Many experts on national security, economics, and the environment believe that this border fence is a wretched, misbegotten boondoggle that's not going to protect us from terrorists and is little more than a finger in the dike to hold back immigration. Even those who don't give two hoots about wildlife and wilderness question the economics. The Department of Homeland Security estimates that the final construction cost of the 14-mile fence at San Diego will be $129 million, or $9 million per mile [source]. Multiply this times 700 to 1950 miles of our southern border, and you get $6.3 to $17.6 billion out of our pockets. And that's not counting monitoring and maintenance into perpetuity. Is our economy so healthy and immigration such a dire threat that we can divert enormous amounts of money from programs that provide for the needs of our own citizens?
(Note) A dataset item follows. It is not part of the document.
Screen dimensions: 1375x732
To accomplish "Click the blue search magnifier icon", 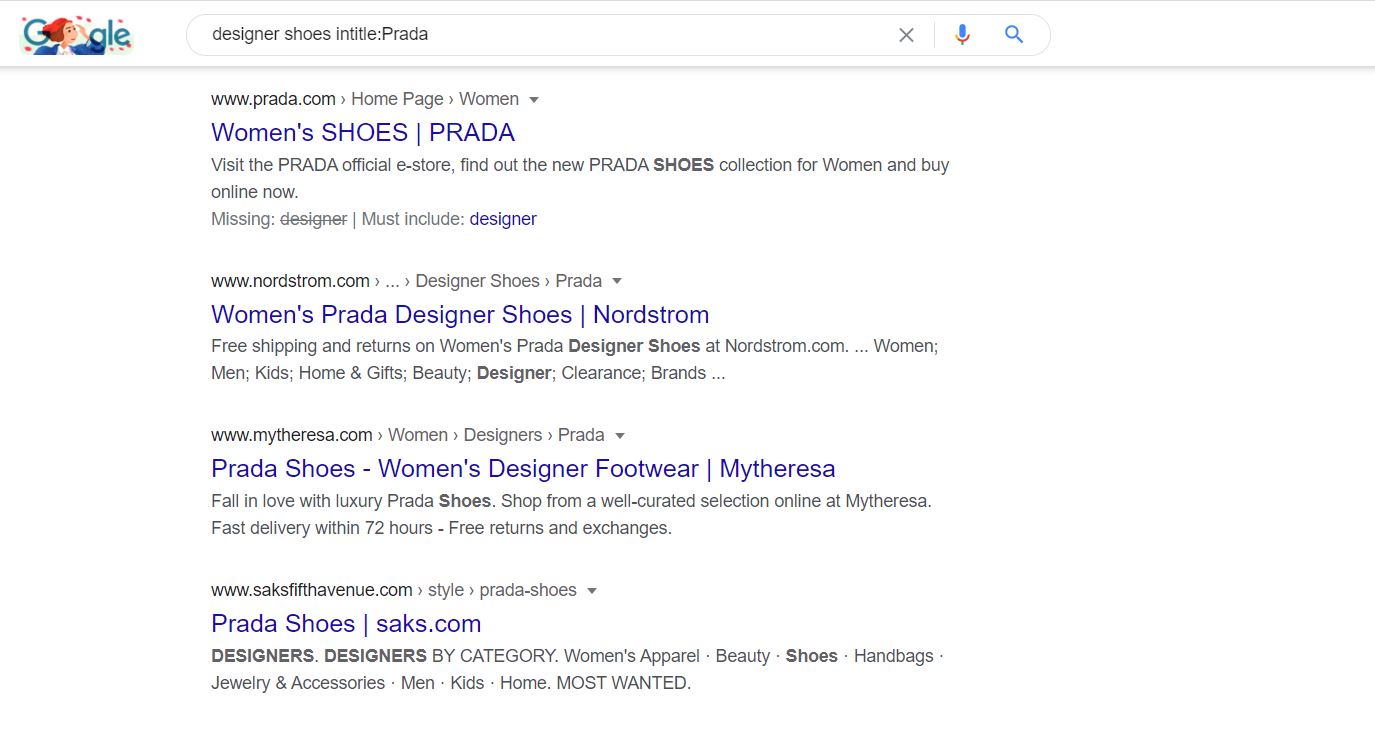I will [x=1014, y=35].
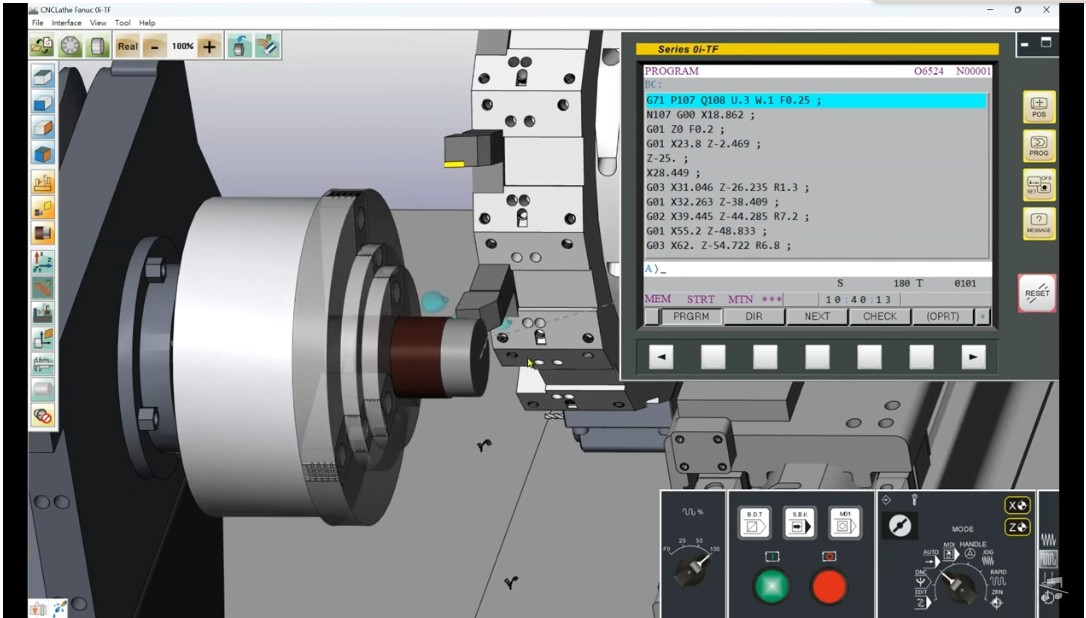Click the caliper measurement icon in the sidebar

coord(43,364)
There's no doubt that we have to do something about illegal immigration. Its impact on our economy and health care system may be debatable, but there's no doubt that it's damaging public lands and wildlife habitat along the Mexican border. But ruining tens of thousands of acres of our own lands and straining our own struggling economy in a vain attempt to halt it amounts to cutting off our own nose to spite the illegal immigrants' faces. And I won't even get into the message it sends to our neighbors and the world.

The 10-day reprieve granted by Judge Huvelle is a small victory for American taxpayers, our public lands, Arizona's wildlife and habitats, and the birding community, but the battle for a sane, environmentally responsible approach to border security is far from over. Judge Huvelle's decision could be overturned by Homeland Security Secretary Michael Chertoff, who has been granted authority to waive any and all environmental laws to build the border fence.

If this one small part of the fence can be halted temporarily, there's a chance that the whole project can be delayed long enough for the country to come to its senses. Our precious borderlands and their wildlife need your support. Please call and/or write your representatives in Congress to let them know that you support a more environmentally responsible approach to controlling immigration. --SW

Sunday, October 07, 2007

On the Wings of the Night

Though most hummingbirds have departed southeastern Arizona in the last two weeks, we're keeping our feeders full for the nectar bats. Even their numbers are down as they join the hummingbirds in Mexico, but visits have been frequent enough the last two nights that we've been able to get a few photos. Here's one of the best so far:

This fox-faced creature is a Lesser Long-nosed Bat, Leptonycteris curasoae. In spring, they migrate northward into the deserts and sky island mountains of southern Arizona, southern New Mexico, and the Big Bend of far western Texas. They're important pollinators of the mighty Saguaro and also feed on the juicy red pulp of its fruits and spread its seeds. Here in the high deserts and mountains, at elevations too cool for the giant cacti, their main fare is the nectar and pollen of agaves, a.k.a. century plants. Agaves are the source of tequila, so the next time you enjoy a margarita raise a toast to the velvety night fliers who make it possible.

It took over 100 tries to get a handful of good photos. Last night, I parked myself in a patio chair and waited for the soft flupflupflupflupflupflup of leathery wings to signal a bat's arrival. Only a few photos out of dozens had bats in them, and the angle was bad, so this evening we set up inside at the living room window. After a frustrating false start with several badly focused shots, we finally seem to have gotten the system down. Eight out of the last thirty images were good enough to keep, and two others were almost as good as this one.

Tom's at the camera now, waiting for the bats to digest their last drink and come back for another round. If we get anything more compelling, we'll post some new photos later.

Update: Tom got another great photo:

Note the yellow agave pollen on its face.